This story has been corrected to reflect the fact that a company that was named as having its pizza dough converted to ethanol is not involved in that project. GreenBiz regrets the error.
It stinks, it contaminates and pollutes and it’s increasingly expensive to get rid of. Garbage stands as a glaring, fetid symbol of unsustainability in our modern supply chain.
Repurposing end-of-life materials is simultaneously the most important and most overlooked aspect of sustainability in manufacturing, according to Daniel Guide, a professor of supply chain management at Penn State’s Smeal College of Business.
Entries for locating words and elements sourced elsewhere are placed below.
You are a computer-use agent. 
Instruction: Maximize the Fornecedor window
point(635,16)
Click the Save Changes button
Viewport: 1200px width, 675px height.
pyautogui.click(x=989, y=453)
Important because of the environmental and financial benefits of converting would-be landfill fodder to manufacturing materials; overlooked because reducing materials at the front end of the supply chain is simpler, many materials obtained from recycling don’t work for high-end application and some consumers find products made of recycled materials less appealing.
But some nationwide chains, including 7-11 and Wegman's grocery stores, have found a way to reduce their waste and cut costs at the same time. They're customers of Rubicon Global, a 4-year-old company in Atlanta that has created a virtual marketplace for waste and recycling jobs. The marketplace links companies that have waste to be hauled and recycled with companies that haul and recycle.
Unlike eBay, in which buyers bid ever higher prices and the top bid wins, Rubicon's platform, dubbed Caesar, enables waste and recycling vendors to offer progressively lower bids on a job until Rubicon selects a vendor based on price and quality. This innovation has empowered small businesses to compete in an industry historically dominated by two major players, Waste Management and Republic Services. While a small hauler previously wouldn't have been able to work with a big chain like The Home Depot because it couldn't provide services nationally, Caesar enables small businesses to compete for local jobs from national chains.
Meanwhile, large clients are able to more easily find and hire small vendors, opening up the market to more competition and lower costs. As Bob Wickham, a principal equity investor in Rubicon Global through Rotunda Capital, a mid-market private equity firm, puts it: “Waste hauling is a local business. When you can identify and manage haulers on a market-by-market basis and stitch together a network, you create efficiency and competition. And competition drives costs out of the system.” The platform also helps clients find small, veteran-owned or minority-owned vendors, if they're looking for those specific types of service providers.
Rubicon Global also provides waste stream consulting to improve efficiency and reduce waste at the back end of clients’ supply chains. Those opportunities often go otherwise unnoticed because managers tend to obsess over energy and water savings at the front end of the supply chain, Guide says. For example, Rubicon Global has been able to make waste hauling more efficient for many of its clients by tweaking the haulers' routes and schedules. In some cases, the company even discovers new uses for products that would otherwise end up in the trash, including selling shredded Wegman’s uniforms as filler for pet beds and converting unused pizza dough into ethanol.
With landfill diversion rates of up to 65 percent, Rubicon Global often saves its clients 20-30 percent on waste and recycling fees, CEO and co-founder Nate Morris claims. “The value proposition we offer is simple,” he says. “We save our customers money and we do something more sustainable than putting garbage in a landfill.” Rubicon Global takes a percentage cut of the savings.
Meg Schneider, an environmental science student at the University of Pennsylvania, contributed to this article.